• [ASSIGNMENT]
Edit the records by changing "Identify the location of" to "Find the position of" and keeping everything else the same. Don't include the pictures in your answer.

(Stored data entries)
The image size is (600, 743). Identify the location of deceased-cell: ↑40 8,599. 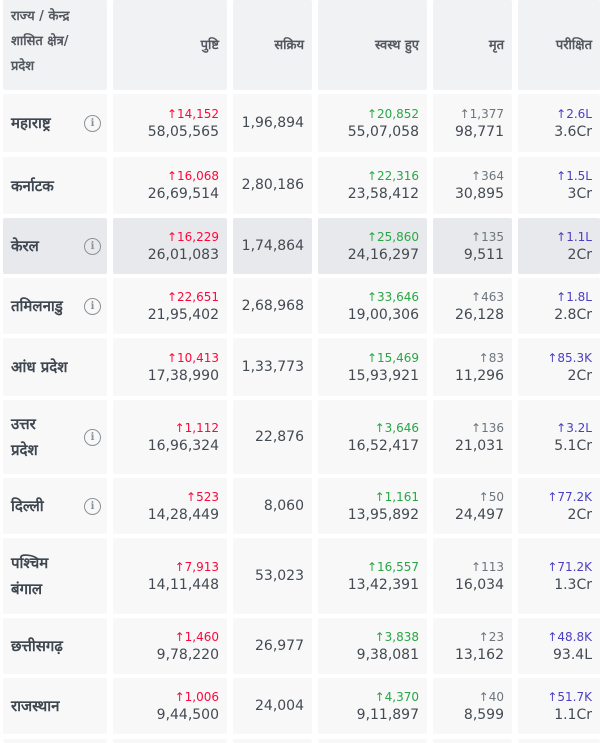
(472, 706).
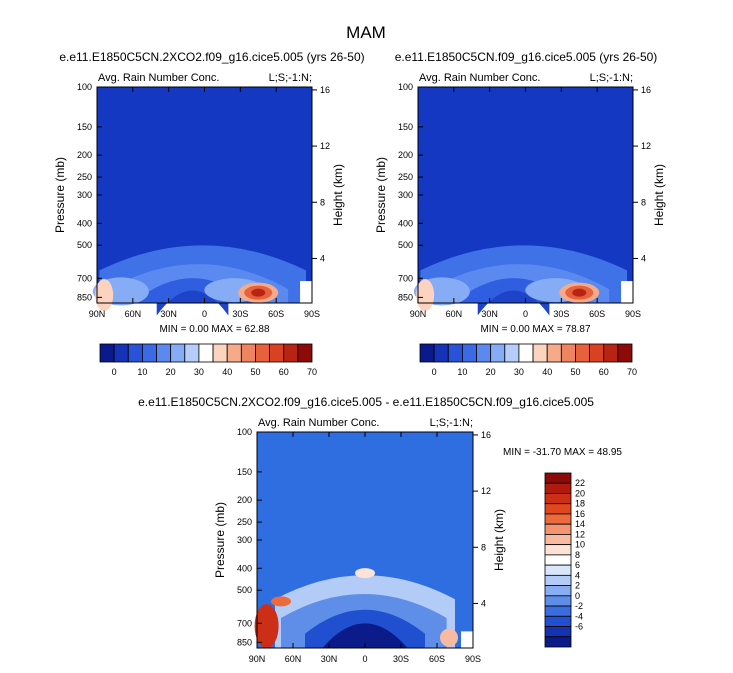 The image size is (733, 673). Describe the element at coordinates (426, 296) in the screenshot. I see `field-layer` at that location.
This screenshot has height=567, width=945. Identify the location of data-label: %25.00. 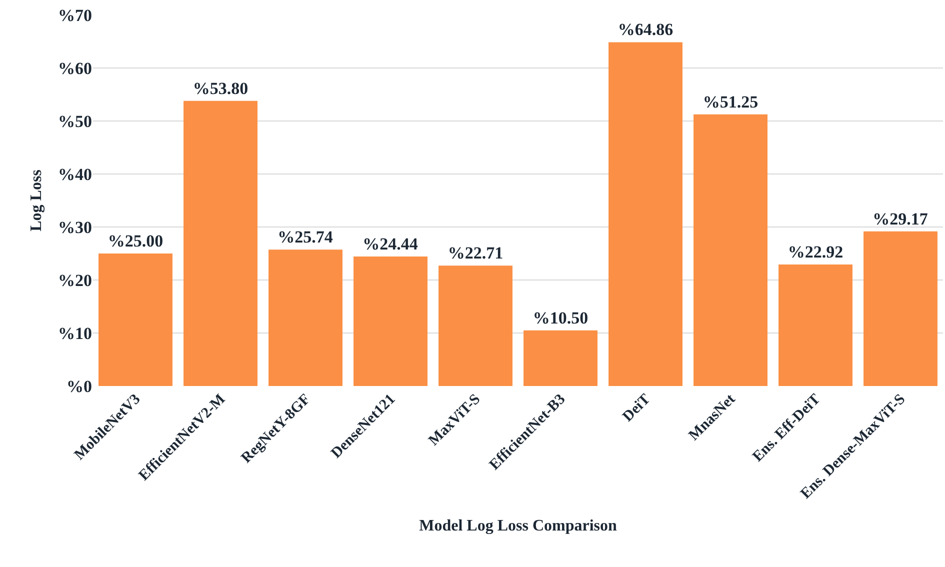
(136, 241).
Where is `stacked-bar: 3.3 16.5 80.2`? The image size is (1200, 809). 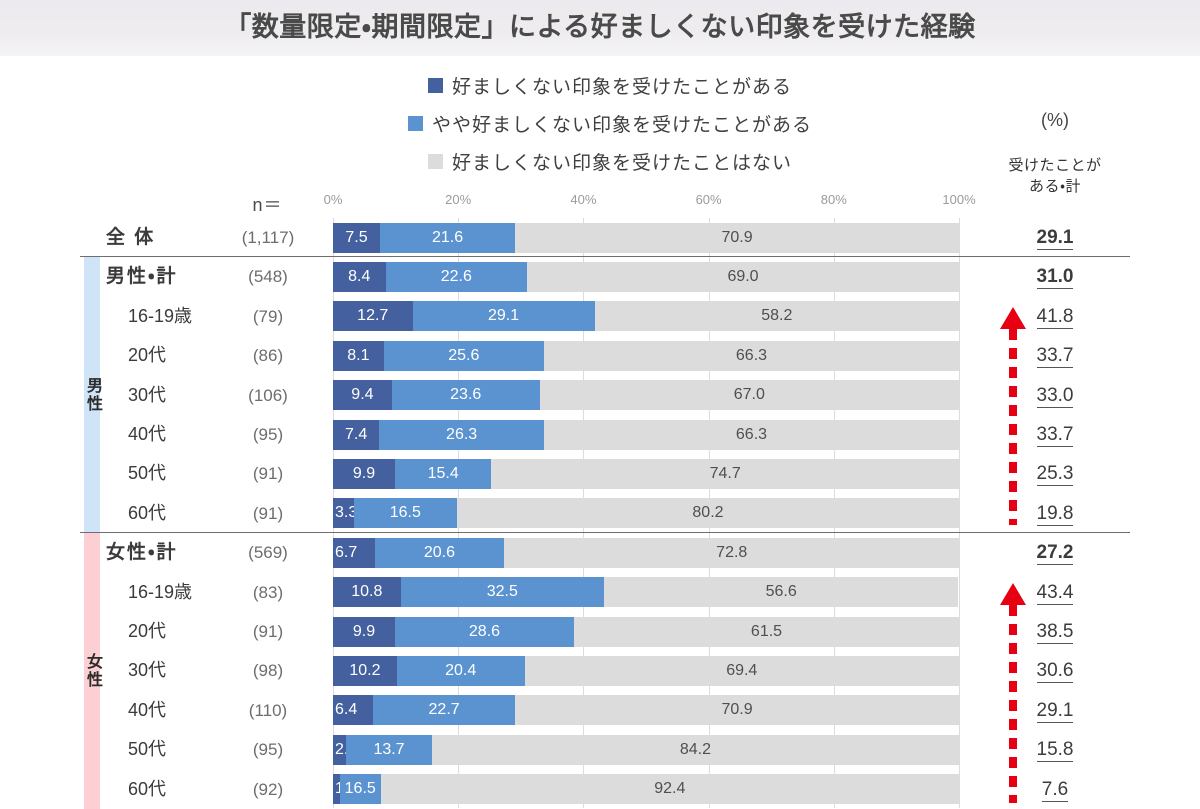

• [RESULT]
The image size is (600, 743). Find the position of deceased-cell: ↑40 8,599. 
(472, 706).
 The image size is (733, 673). Describe the element at coordinates (426, 296) in the screenshot. I see `field-layer` at that location.
This screenshot has height=567, width=945. Find the position of data-label: %25.00. 
(136, 241).
Where is `stacked-bar: 3.3 16.5 80.2`? The image size is (1200, 809). 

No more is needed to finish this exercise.